AUTHOR=Bimler David , Izmailov Chingis , Paramei Galina TITLE=Processing bimodal stimuli: integrality/separability of color and orientation JOURNAL=Frontiers in Psychology VOLUME=4 YEAR=2013 URL=https://www.frontiersin.org/journals/psychology/articles/10.3389/fpsyg.2013.00759 DOI=10.3389/fpsyg.2013.00759 ISSN=1664-1078 ABSTRACT=

We examined how two distinct stimulus features, orientation and color, interact as contributions to global stimulus dissimilarity. Five subjects rated dissimilarity between pairs of bars (N = 30) varying in color (four cardinal hues, plus white) and orientation (six angles at 30° intervals). An exploratory analysis with individual-differences multidimensional scaling (MDS) resulted in a 5D solution, with two dimensions required to accommodate the circular sequence of the angular attribute, and red-green, blue-yellow and achromatic axes for the color attribute. Weights of the orientation subspace relative to the color subspace varied among the subjects, from a 0.32:0.61 ratio to 0.53:0.44, emphasis shifting between color and orientation. In addition to Euclidean metric, we modeled the interaction of color and orientation using Minkowski power metrics across a range of Minkowski exponents p, including the city-block (p = 1), Euclidean (p = 2) and Dominance metric (p → ∞) as special cases. For averaged data, p ~ 1.3 provided the best fit, i.e., intermediate between separable and integral features.
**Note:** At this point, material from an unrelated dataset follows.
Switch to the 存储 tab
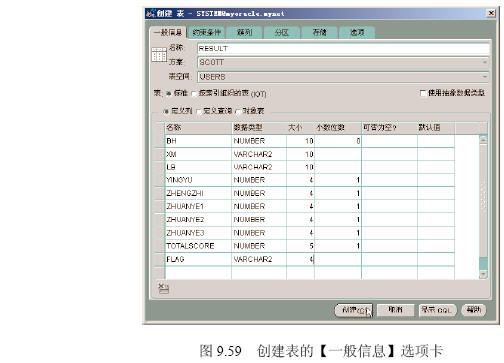The image size is (504, 363). tap(319, 33)
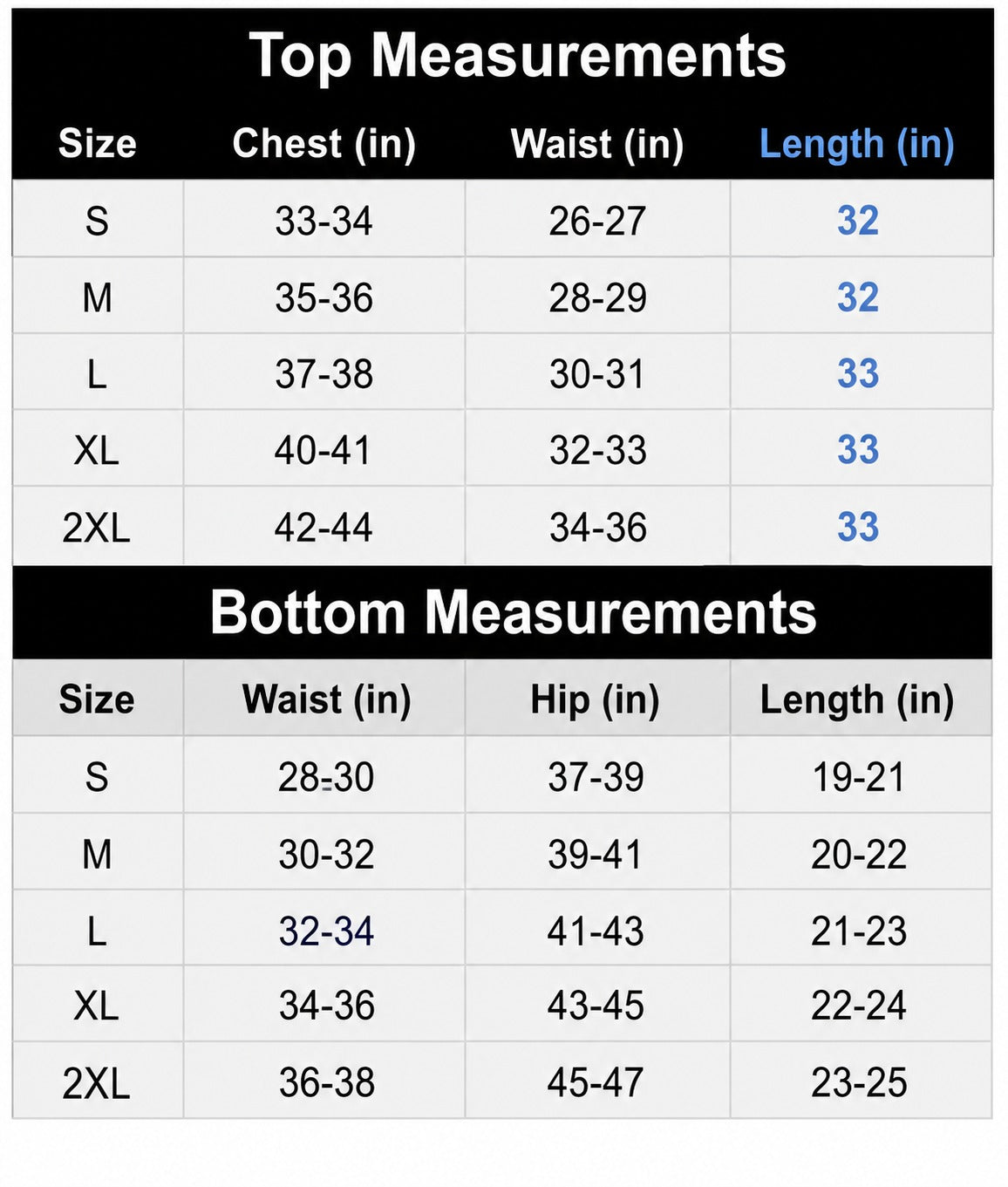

For individual subjects, however, the metric exponent varied significantly from p = 0.7 to p = 3.1, indicating a subject-specific rule for combining color and orientation, as in Tversky and Gati's variable-weights model. No relationship was apparent between dimensional weights and individual p exponents. Factors affecting dimensional integrality are discussed, including possible underlying neural mechanisms where the interaction of the low-level vision attributes orientation and color might shift between uncorrelated (p = 1) or correlated (p ≥ 2) forms.